▸ **Source passage**:

[START]

The syntax is shown in the following string:

Avg(Set, [, Numeric Expression])

The following example expression illustrates a use of the AVG() function. Let's say that information consumers from the FoodMart Logistics department, whose data is housed within the Warehouse cube, come to us with a straightforward request: The consumers wish to see the total national averages for Units Shipped for each of the Category groups composing our Non-Consumable products line. They wish the totals for the member Product Categories to be displayed, with the averages for the three countries in which FoodMart operates, Canada, Mexico and the USA, to be presented side by side.

[END]

▸ **Supplied data**:
[START]

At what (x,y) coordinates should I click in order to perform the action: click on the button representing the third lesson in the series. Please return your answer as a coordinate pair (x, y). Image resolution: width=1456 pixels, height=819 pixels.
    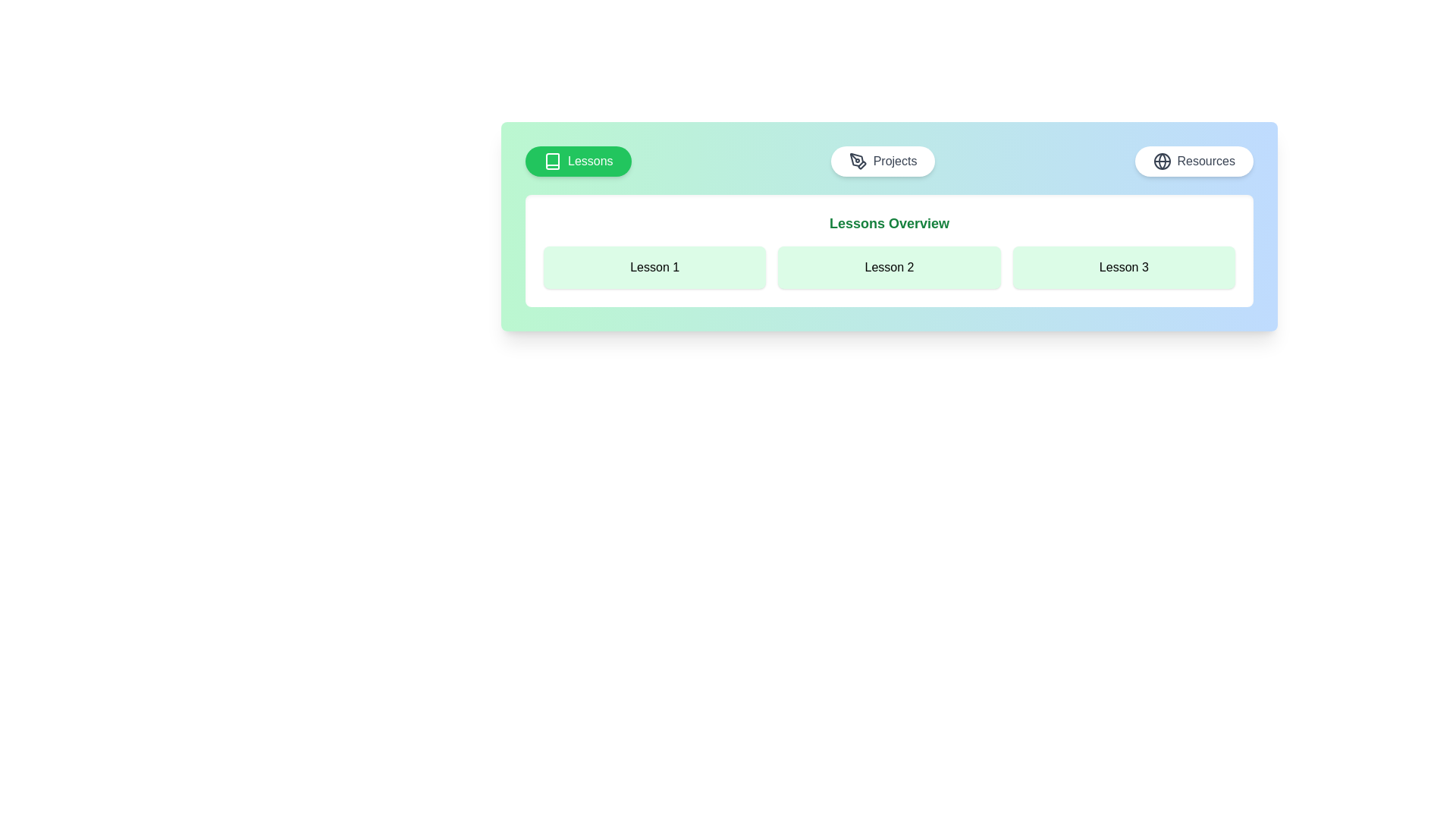
    Looking at the image, I should click on (1124, 267).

[END]

▸ **Exercise A**:
Translate into German this sentence from the AVG() function passage: "The following example expression illustrates a use of the AVG() function."
▸ **Exercise B**:
From the AVG() function passage, copy word for word the stretch that begins at the words "The syntax is" and ends after "side by side.".

▸ **Full response A**:
Der folgende Beispielausdruck veranschaulicht eine Verwendung der Funktion AVG().

▸ **Full response B**:
The syntax is shown in the following string:

Avg(Set, [, Numeric Expression])

The following example expression illustrates a use of the AVG() function. Let's say that information consumers from the FoodMart Logistics department, whose data is housed within the Warehouse cube, come to us with a straightforward request: The consumers wish to see the total national averages for Units Shipped for each of the Category groups composing our Non-Consumable products line. They wish the totals for the member Product Categories to be displayed, with the averages for the three countries in which FoodMart operates, Canada, Mexico and the USA, to be presented side by side.